「賢者の経営五輪書」P163の問いに対する正解はこちら


<賢者の経営五輪書P163の本文>

私は信州の千曲川のほとりのりんご農家の末っ子に生まれました。(6人兄姉)

観光農園を始めたばかりの長兄に東京の三越百貨店(日本橋店)から、全国ふるさと物産展に信州りんごを代表して出店要請があったのです。

長兄は大喜びで私に東京での責任者として働くように依頼したのです。

私も大喜びで引き受けました。なぜなら、ちょうど早稲田大学の体育館が東京オリンピックのフェンシング会場になり休校となっていたからです。

三越百貨店は1階の天女の像の前と屋上の2ヶ所にスペースを作ってくれました。ナゼたかがりんご如きに最高の場所を用意してくれたのか、未だにわかりません。長兄は大張り切りです。クレーン車でりんごの木2本を運び込み天女の像の前に設置しました。大変な設備投資です。回収するには、もうりんごをたくさん売るしかありません。ナントその頃のりんごの値段は1個5円でした。40数年前のことです。物価も給料も今の20分の1から30分の1時代のことです。クレーン車代賄うためにはりんごを何個売らなければならないのでしょう。物産展は1週間と言っても定休日を除き6日間の勝負です。

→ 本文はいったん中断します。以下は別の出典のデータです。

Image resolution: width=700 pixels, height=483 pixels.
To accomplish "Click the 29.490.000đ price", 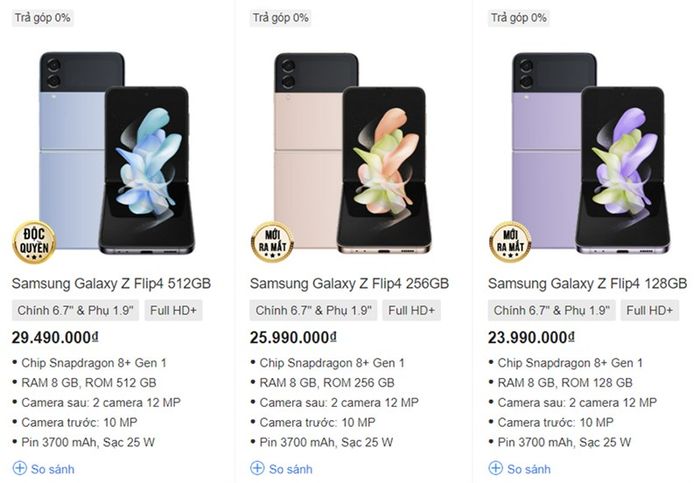I will (55, 337).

しかし、初日、2日目とほとんど売れません。大赤字が決定的です。

悩んだ私は、りんごに付加価値をつけることにし、3日目から即実行しました。そしてりんごの値付けを10倍にしたのです。1個5円のりんごを1個50円にしたのです。すると展示ブースの前を通るお客様が「何これ?」と関心を示し飛ぶように売れていくのです。

さて、りんごにつけた付加価値とは一体何かお分かりになりますか?


<回答>

正解はリンゴに枝と葉っぱをつけたことです。
2.3個付いているリンゴを葉っぱごと、枝ごと売ったのです。
その当時、枝付き葉っぱ付きリンゴは珍しく、通る人は食べようとしたのではなく、見せようとして買ってくれたのです。
子供や孫に見せてやりたいというたくさんのお年寄りが10倍の値段にもかかわらず買っていきました。
日本橋三越の客層は大変金持ちで、珍しくさえあれば買っていってくれたのです。
枝付き葉っぱ付きリンゴの売上に驚いた日本橋三越は、新宿三越での物産展を勧め、地下鉄丸の内線出口近くの最高の場所を提供してくれました。
東京でリンゴを売る秘訣は葉っぱと枝をつけることだと知った私は最初からリンゴに枝と葉っぱを付けて並べましたが、今度は全然売れません。
「これはダメだ。同じ三越でも日本橋と新宿では客層は全く違う」と思った私は、2日目からは枝と葉っぱを全て取り去り、一山いくらでその時の相場で全て売り切りました。